Grey Worlds was a fanzine about Rolemaster that first appeared in 1989. It was eventually published by Iron Crown Enterprises (I.C.E.) as a professional-quality magazine.

==Contents==
Grey Worlds started life in 1989 as a fanzine focused on I.C.E.'s Rolemaster fantasy role-playing game, although occasional articles about Bladestorm, Cyberspace, Dark Space, and Space Master also appeared.

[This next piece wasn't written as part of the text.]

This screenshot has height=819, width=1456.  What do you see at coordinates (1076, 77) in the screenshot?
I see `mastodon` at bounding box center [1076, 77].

I.C.E. eventually took over production and created a professional-looking magazine that covered I.C.E. products, particularly Middle-earth Role Playing and Rolemaster, although articles about Shadow World and Silent Death also appeared.

==Publication history==
Grey Worlds was started as a Rolemaster fanzine in 1989 by Ross Henton and Lem Richards. They published it regularly, and by 1992, they had produced 15 issues. Although it began as a primitive-looking zine, the final issues were of increasingly better quality, albeit still stapled and with a black & white cover.

At that point I.C.E. took over production, with the plan to produce a regularly scheduled glossy games periodical. Henton and Richards were retained as the Editor in Chief and Production Manager respectively. The numbering was restarted, and Issue 1, a professionally printed and saddle-stitched magazine, was released in June 1993 featuring a full-colour cover by Angus McBride and numerous advertisements. However Issue 2 was not released until January 1994, and Issue 3 did not appear until 1995. Production ceased after Issue 3.

As games historian Shannon Appelcline noted in his 2014 book Designers & Dragons, "ICE picked [Grey Worlds] up, with the intent to publish it at a more professional level, an experiment that failed after just three issues published over two years."

==Reception==
Herb Petro reviewed the magazine in the February–March 1991 issue of White Wolf. He stated, "I have been very pleased with Grey Worlds, receiving it since issue #4, and I recommend it to all ICE RPG fans." He rated it overall at 4 points of a possible 5.